Sometimes in a consultation the client will say “I’ve just had a terrible time but now I want to move on.  Tell me something good.”  And it would be easy to help her to forget about where she has just been and talk only about the Jupiter transits that are coming, or the fact that her Moon has just progressed into Sagittarius which will make it easier for her to avoid the pain that she’s feeling.  But my experience tells me that before we can REALLY move on, we have to understand what just happened.  Where did those feelings of despair come from?  What was happening in the client’s chart when his wife had an affair?  And perhaps most importantly, when will these bad feelings start to subside?

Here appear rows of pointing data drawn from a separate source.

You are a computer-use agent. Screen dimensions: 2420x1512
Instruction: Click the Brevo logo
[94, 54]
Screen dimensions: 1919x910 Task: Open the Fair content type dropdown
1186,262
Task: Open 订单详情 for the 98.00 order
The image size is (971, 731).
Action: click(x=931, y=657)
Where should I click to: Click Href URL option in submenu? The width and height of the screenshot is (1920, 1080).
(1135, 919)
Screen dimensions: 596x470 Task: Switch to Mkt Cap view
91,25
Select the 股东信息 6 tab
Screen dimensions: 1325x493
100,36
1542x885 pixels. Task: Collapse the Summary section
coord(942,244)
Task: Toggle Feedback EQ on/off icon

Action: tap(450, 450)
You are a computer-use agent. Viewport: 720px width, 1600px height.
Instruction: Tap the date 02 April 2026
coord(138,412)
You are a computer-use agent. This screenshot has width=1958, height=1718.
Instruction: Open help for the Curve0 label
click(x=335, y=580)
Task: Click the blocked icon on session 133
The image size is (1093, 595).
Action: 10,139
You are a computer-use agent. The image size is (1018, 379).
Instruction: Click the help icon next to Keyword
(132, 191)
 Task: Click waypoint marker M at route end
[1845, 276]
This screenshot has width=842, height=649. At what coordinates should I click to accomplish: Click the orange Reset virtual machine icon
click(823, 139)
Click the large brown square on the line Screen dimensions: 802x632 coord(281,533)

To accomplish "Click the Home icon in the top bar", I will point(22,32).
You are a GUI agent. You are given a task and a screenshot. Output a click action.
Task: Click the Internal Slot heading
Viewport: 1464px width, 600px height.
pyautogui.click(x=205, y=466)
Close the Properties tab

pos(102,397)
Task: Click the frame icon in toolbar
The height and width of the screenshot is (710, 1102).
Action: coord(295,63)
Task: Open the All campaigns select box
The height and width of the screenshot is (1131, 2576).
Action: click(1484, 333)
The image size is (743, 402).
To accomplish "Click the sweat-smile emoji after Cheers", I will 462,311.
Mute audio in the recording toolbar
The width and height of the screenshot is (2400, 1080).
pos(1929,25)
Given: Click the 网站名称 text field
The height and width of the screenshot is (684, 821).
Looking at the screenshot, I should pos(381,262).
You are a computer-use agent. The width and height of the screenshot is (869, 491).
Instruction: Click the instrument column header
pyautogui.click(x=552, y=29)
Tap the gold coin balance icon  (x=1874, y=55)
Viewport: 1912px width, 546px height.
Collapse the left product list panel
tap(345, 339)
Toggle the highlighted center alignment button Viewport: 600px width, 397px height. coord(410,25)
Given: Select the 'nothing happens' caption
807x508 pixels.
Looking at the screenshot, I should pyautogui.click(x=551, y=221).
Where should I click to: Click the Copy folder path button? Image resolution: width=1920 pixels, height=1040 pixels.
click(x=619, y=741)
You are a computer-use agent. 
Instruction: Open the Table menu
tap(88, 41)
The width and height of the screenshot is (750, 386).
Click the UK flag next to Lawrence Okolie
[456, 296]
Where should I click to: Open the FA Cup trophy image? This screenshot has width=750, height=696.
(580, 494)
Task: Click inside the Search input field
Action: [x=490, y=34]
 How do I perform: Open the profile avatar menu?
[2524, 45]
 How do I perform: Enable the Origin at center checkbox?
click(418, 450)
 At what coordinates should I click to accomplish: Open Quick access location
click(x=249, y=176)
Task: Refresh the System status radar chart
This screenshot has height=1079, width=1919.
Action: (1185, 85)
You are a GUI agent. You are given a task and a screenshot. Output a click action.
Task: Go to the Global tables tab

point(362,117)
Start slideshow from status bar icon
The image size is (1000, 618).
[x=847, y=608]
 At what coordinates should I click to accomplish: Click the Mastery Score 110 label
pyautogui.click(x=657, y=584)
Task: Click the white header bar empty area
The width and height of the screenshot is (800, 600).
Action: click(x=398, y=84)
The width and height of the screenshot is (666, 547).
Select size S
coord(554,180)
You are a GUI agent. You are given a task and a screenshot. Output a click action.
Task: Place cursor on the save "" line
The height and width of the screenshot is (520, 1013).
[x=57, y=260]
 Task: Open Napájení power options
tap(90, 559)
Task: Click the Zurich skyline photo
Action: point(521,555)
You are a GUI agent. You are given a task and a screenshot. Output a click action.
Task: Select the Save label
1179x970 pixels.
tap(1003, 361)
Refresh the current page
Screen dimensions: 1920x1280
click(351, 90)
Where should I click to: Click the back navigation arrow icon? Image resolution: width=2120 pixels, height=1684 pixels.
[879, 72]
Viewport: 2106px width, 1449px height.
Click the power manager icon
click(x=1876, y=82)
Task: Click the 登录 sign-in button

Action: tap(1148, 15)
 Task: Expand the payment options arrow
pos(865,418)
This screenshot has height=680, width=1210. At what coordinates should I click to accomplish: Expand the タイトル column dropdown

To me, this is the magic of the astrological consultation: to take the distress of feeling bad and transmute it into an excitement over the transformation that is occurring.

This may be a bad example, but I have been dieting for the past several weeks.  I gained twenty pounds when I married Rich, and I’m ready to let go of that extra weight.  At first I felt very panicky when I was hungry, so hunger felt “bad.”  It was nearly impossible to tolerate.  But when I started losing a few pounds I started to reframe that sensation of hunger and started to think of it as a feeling that is associated with losing weight.  If I’m a little hungry, I will lose weight and feel better about myself and more energetic.  I will be eating within a few hours so I won’t starve.  That sensation of hunger brings less panic now and more excitement that the diet is working.

It’s the same when we are working through a deep core wound.  We know it’s a core feeling if it seems out of proportion to the event that triggered it, or if it just erupted by itself.  Sometimes this happens to me during yoga practice – all of a sudden I start weeping.  This feels “bad,” but we can reframe the experience so that it instead feels like welcoming an old abandoned part of ourself into our heart.  As we allow the ancient pain to fill our experience instead of use all of our coping skills to avoid it, we release the pain and become more integrated with abandoned parts of ourselves.

So don’t worry, I’ll tell you something good.  But it might not be what you think!